(Collected data entries)
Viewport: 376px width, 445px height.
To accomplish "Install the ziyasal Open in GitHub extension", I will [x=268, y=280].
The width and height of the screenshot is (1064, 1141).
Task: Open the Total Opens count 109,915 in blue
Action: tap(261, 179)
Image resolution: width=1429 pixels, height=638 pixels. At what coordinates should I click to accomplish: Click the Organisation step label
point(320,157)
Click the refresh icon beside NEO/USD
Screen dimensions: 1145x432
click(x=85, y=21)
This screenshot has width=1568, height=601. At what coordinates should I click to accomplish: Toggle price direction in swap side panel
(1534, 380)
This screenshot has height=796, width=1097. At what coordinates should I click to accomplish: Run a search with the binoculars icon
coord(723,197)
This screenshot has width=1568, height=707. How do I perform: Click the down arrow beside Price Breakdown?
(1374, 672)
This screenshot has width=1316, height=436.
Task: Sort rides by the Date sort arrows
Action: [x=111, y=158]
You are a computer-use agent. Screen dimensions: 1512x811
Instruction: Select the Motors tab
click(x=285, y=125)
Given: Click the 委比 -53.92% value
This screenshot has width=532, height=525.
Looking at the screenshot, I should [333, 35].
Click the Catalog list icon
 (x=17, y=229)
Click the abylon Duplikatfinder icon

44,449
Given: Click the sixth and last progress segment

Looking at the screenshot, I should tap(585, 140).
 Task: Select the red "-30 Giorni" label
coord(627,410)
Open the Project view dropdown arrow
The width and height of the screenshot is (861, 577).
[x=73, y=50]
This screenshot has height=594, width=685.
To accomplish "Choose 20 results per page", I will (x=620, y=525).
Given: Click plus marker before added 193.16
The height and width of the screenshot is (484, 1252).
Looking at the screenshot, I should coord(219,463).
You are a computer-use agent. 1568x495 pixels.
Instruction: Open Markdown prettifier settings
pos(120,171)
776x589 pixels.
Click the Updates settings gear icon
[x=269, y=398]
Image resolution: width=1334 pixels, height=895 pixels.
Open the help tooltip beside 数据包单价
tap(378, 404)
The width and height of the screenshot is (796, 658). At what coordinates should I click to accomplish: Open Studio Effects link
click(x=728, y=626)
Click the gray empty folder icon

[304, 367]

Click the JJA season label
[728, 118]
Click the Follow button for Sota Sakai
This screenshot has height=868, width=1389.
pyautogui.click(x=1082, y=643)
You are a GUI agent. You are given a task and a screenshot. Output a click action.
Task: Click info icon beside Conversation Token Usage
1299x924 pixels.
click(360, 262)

TO DO: What you should produce is an exact copy of the records above.

SOLVED EXERCISE:
Viewport: 376px width, 445px height.
To accomplish "Install the ziyasal Open in GitHub extension", I will [x=268, y=280].
The width and height of the screenshot is (1064, 1141).
Task: Open the Total Opens count 109,915 in blue
Action: tap(261, 179)
Image resolution: width=1429 pixels, height=638 pixels. At what coordinates should I click to accomplish: Click the Organisation step label
point(320,157)
Click the refresh icon beside NEO/USD
Screen dimensions: 1145x432
click(x=85, y=21)
This screenshot has width=1568, height=601. At what coordinates should I click to accomplish: Toggle price direction in swap side panel
(1534, 380)
This screenshot has height=796, width=1097. At what coordinates should I click to accomplish: Run a search with the binoculars icon
coord(723,197)
This screenshot has width=1568, height=707. How do I perform: Click the down arrow beside Price Breakdown?
(1374, 672)
This screenshot has width=1316, height=436.
Task: Sort rides by the Date sort arrows
Action: [x=111, y=158]
You are a computer-use agent. Screen dimensions: 1512x811
Instruction: Select the Motors tab
click(x=285, y=125)
Given: Click the 委比 -53.92% value
This screenshot has width=532, height=525.
Looking at the screenshot, I should [333, 35].
Click the Catalog list icon
 (x=17, y=229)
Click the abylon Duplikatfinder icon

44,449
Given: Click the sixth and last progress segment

Looking at the screenshot, I should tap(585, 140).
 Task: Select the red "-30 Giorni" label
coord(627,410)
Open the Project view dropdown arrow
The width and height of the screenshot is (861, 577).
[x=73, y=50]
This screenshot has height=594, width=685.
To accomplish "Choose 20 results per page", I will (x=620, y=525).
Given: Click plus marker before added 193.16
The height and width of the screenshot is (484, 1252).
Looking at the screenshot, I should coord(219,463).
You are a computer-use agent. 1568x495 pixels.
Instruction: Open Markdown prettifier settings
pos(120,171)
776x589 pixels.
Click the Updates settings gear icon
[x=269, y=398]
Image resolution: width=1334 pixels, height=895 pixels.
Open the help tooltip beside 数据包单价
tap(378, 404)
The width and height of the screenshot is (796, 658). At what coordinates should I click to accomplish: Open Studio Effects link
click(x=728, y=626)
Click the gray empty folder icon

[304, 367]

Click the JJA season label
[728, 118]
Click the Follow button for Sota Sakai
This screenshot has height=868, width=1389.
pyautogui.click(x=1082, y=643)
You are a GUI agent. You are given a task and a screenshot. Output a click action.
Task: Click info icon beside Conversation Token Usage
1299x924 pixels.
click(360, 262)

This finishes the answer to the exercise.